Provided data

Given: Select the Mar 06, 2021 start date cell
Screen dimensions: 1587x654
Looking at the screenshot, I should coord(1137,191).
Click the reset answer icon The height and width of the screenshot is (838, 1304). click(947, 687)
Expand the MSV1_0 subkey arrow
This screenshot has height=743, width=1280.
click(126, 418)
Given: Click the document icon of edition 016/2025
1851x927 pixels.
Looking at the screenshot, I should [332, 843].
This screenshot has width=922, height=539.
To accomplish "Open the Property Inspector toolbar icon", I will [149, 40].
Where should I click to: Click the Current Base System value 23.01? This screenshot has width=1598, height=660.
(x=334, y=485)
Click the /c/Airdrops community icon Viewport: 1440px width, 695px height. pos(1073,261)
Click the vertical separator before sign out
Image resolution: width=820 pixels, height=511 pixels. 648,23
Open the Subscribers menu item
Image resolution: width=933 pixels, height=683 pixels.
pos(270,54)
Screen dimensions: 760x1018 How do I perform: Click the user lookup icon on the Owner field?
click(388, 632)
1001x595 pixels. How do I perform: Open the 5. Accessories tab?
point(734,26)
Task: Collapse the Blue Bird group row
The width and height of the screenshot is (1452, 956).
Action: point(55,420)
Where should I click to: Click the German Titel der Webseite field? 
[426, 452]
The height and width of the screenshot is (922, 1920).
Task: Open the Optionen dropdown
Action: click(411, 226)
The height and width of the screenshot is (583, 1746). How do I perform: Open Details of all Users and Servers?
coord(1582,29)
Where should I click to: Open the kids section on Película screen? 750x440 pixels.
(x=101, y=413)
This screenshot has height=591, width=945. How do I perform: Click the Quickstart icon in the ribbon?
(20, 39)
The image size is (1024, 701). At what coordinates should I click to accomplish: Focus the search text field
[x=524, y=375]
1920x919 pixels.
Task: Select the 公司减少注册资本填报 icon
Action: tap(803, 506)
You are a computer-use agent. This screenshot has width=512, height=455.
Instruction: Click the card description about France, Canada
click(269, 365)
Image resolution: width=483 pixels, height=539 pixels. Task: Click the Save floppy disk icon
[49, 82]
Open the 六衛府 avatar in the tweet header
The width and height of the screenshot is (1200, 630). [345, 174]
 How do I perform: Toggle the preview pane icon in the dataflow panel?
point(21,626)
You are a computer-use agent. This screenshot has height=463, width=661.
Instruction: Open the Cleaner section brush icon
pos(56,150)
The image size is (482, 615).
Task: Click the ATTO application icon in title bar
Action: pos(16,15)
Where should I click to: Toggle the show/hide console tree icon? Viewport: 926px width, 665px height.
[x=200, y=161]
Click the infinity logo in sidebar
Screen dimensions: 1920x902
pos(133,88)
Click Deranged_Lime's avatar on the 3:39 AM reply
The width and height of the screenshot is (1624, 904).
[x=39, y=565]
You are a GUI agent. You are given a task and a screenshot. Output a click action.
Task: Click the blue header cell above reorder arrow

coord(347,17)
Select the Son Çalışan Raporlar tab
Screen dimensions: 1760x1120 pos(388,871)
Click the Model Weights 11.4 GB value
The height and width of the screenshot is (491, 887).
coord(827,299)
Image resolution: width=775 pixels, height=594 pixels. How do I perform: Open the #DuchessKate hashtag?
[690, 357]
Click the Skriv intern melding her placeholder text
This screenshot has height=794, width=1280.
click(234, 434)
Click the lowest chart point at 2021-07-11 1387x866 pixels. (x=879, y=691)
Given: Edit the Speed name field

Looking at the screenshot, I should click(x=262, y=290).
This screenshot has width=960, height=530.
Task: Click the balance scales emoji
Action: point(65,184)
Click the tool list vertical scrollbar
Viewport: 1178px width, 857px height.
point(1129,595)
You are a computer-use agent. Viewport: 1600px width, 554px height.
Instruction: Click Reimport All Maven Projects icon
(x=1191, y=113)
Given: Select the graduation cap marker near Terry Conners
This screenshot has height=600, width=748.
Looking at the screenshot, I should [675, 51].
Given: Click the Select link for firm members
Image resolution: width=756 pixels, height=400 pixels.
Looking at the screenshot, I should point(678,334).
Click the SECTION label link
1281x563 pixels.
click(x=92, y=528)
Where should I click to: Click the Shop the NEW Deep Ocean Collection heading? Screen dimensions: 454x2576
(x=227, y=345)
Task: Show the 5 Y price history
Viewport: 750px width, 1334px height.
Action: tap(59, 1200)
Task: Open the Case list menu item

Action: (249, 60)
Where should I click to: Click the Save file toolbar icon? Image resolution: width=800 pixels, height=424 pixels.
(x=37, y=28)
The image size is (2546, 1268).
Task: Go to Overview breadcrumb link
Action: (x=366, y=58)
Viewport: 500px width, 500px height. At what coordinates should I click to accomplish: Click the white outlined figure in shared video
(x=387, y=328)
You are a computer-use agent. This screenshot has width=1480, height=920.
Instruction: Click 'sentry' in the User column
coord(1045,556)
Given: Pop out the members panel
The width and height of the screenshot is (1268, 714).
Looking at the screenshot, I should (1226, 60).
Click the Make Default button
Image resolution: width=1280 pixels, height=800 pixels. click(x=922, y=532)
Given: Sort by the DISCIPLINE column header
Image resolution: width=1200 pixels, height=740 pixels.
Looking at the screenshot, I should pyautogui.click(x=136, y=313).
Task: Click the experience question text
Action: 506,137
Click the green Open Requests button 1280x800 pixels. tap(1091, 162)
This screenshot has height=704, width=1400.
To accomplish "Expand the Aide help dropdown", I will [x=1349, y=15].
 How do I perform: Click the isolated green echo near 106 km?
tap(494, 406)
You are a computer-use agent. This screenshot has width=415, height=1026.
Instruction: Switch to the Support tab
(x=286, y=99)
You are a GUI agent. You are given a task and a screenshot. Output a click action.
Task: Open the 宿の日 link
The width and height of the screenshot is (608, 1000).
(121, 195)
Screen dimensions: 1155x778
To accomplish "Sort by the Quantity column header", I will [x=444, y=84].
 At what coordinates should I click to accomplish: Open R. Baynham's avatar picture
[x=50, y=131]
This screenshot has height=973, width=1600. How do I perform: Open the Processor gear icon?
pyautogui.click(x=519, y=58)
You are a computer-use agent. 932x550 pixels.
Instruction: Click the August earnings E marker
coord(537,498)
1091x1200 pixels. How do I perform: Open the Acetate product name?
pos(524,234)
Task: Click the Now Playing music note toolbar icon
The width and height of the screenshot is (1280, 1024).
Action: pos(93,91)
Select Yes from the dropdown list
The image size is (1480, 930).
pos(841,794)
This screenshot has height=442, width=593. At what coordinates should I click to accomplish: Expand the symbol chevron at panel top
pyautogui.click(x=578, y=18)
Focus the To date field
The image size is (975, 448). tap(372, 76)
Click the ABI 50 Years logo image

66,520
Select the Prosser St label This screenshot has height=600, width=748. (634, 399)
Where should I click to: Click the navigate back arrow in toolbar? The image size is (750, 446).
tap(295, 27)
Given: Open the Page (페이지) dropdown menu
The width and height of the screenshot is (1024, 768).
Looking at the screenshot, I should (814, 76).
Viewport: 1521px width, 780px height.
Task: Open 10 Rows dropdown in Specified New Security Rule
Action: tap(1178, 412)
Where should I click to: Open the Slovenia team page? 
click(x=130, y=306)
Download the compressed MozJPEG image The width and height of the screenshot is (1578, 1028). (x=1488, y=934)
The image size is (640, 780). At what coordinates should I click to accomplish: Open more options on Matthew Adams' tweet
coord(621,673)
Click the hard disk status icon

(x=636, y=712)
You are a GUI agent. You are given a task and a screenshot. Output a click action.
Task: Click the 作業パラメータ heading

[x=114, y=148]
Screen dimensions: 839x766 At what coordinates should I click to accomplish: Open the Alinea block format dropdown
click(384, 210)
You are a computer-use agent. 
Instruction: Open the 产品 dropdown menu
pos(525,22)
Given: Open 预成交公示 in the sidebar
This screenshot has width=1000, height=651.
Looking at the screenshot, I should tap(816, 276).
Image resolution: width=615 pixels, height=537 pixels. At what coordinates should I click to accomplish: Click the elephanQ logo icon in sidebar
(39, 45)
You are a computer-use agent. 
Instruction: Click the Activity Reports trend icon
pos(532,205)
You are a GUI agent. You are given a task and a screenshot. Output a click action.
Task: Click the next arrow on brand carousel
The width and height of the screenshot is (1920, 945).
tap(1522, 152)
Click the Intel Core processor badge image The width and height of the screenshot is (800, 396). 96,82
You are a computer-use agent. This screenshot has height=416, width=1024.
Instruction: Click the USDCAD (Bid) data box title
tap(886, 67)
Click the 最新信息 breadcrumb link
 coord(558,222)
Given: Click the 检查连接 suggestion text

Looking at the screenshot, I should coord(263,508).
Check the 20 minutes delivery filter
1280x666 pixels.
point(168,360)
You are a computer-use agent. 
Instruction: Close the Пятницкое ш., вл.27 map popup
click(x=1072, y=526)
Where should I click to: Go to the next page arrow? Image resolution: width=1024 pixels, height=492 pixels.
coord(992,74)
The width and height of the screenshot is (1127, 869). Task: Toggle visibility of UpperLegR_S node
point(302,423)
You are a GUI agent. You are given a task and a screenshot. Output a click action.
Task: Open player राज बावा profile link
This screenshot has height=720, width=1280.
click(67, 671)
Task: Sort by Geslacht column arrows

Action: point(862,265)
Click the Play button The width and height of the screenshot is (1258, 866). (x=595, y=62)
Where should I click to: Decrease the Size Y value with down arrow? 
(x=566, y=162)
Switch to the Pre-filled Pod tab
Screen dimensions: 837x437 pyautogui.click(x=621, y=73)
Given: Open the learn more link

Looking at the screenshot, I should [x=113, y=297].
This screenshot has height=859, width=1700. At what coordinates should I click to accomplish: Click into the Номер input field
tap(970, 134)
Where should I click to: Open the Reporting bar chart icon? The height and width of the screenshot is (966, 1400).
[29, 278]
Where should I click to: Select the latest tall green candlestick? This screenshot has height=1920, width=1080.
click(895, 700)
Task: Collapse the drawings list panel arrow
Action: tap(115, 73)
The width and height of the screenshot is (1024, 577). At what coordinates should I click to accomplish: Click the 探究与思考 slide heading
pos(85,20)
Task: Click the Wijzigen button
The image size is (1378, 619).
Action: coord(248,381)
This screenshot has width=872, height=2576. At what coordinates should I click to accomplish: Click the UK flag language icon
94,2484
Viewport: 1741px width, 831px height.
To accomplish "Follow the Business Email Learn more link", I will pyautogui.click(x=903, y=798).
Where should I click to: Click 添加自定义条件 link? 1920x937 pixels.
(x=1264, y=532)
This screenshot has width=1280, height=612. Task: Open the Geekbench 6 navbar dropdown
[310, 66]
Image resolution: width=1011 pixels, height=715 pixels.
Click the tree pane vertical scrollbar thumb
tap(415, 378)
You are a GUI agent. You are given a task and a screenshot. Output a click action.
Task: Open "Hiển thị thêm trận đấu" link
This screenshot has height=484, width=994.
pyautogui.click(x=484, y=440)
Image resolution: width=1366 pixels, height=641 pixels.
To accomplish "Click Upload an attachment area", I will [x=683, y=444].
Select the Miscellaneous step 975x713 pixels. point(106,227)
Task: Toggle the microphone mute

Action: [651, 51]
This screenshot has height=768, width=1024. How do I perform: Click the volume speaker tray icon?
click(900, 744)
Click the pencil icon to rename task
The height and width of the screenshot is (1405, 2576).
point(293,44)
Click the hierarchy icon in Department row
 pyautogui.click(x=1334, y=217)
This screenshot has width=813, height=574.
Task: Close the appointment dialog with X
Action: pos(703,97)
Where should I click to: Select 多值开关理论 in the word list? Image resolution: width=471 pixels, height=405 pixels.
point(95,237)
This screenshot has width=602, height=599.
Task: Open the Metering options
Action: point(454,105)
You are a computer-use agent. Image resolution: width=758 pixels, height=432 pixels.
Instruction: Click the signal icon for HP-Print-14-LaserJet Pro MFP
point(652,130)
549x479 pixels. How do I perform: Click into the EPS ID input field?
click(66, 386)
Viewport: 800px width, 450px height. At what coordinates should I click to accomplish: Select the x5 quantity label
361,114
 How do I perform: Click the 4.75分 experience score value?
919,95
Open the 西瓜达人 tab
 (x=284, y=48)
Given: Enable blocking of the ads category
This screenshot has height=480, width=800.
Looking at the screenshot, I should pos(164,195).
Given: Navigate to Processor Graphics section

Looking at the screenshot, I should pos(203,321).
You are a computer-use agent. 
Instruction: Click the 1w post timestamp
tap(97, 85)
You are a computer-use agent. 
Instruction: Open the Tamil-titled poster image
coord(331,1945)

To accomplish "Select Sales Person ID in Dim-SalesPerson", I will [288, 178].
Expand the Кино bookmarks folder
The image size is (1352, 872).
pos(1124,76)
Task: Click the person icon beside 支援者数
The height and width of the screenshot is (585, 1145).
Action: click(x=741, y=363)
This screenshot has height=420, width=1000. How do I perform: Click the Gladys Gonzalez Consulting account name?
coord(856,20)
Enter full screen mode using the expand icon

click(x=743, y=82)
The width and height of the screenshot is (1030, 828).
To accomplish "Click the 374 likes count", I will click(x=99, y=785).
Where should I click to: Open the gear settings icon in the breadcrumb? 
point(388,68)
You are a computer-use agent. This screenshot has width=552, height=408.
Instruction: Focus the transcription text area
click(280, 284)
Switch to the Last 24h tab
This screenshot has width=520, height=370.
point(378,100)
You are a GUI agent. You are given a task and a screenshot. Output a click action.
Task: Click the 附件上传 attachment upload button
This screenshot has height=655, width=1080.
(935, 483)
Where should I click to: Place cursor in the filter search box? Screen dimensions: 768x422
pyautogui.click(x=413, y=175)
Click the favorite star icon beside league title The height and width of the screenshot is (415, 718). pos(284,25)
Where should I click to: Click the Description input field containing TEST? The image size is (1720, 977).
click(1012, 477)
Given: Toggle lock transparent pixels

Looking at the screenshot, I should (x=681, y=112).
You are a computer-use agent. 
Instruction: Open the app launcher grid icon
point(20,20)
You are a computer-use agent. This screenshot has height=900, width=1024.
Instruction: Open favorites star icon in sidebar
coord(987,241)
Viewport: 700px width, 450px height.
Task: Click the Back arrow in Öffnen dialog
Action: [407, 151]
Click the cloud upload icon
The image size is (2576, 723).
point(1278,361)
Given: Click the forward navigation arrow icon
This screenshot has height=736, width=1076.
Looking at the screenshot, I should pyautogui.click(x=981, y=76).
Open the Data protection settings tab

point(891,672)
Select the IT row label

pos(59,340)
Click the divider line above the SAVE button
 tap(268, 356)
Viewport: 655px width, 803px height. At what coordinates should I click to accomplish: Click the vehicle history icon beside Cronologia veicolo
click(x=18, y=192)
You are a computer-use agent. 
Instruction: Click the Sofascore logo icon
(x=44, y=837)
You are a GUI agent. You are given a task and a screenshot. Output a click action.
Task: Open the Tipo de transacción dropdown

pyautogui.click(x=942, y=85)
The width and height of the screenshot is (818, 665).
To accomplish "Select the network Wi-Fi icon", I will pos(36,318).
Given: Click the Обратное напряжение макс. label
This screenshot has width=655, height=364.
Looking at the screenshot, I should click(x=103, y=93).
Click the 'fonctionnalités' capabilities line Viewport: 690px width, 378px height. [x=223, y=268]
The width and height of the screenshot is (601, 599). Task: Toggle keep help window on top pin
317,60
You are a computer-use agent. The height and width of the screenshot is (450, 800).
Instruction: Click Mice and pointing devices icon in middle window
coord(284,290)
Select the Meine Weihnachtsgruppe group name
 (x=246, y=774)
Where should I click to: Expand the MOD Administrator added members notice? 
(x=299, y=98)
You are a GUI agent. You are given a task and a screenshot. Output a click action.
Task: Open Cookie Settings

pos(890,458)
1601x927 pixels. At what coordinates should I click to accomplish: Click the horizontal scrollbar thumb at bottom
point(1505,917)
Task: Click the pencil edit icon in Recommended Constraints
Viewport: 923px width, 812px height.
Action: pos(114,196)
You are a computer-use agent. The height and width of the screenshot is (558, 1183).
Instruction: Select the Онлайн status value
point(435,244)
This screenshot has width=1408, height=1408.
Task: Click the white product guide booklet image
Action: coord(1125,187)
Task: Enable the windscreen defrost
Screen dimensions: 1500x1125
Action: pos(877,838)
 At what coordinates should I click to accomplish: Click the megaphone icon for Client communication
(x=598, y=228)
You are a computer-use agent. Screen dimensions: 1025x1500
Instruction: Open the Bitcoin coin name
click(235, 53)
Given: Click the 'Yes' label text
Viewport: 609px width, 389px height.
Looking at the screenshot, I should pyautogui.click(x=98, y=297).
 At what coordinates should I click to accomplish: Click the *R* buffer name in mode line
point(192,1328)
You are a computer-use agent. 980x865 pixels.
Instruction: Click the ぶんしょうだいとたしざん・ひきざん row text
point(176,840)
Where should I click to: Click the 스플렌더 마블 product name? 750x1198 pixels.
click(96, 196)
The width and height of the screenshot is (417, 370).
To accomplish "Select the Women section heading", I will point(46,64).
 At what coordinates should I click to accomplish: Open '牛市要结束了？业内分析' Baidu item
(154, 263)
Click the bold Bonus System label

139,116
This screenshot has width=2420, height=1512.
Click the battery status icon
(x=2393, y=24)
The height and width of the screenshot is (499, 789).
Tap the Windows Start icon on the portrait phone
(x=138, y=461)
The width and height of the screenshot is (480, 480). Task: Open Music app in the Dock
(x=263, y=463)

Aim of the exercise
Reproduce the listing word for word from its first line up to and including the line with "Click the /c/Airdrops". Give no other lines.

Task output
Given: Select the Mar 06, 2021 start date cell
Screen dimensions: 1587x654
Looking at the screenshot, I should coord(1137,191).
Click the reset answer icon The height and width of the screenshot is (838, 1304). click(947, 687)
Expand the MSV1_0 subkey arrow
This screenshot has height=743, width=1280.
click(126, 418)
Given: Click the document icon of edition 016/2025
1851x927 pixels.
Looking at the screenshot, I should [332, 843].
This screenshot has width=922, height=539.
To accomplish "Open the Property Inspector toolbar icon", I will [149, 40].
Where should I click to: Click the Current Base System value 23.01? This screenshot has width=1598, height=660.
(x=334, y=485)
Click the /c/Airdrops community icon Viewport: 1440px width, 695px height. pos(1073,261)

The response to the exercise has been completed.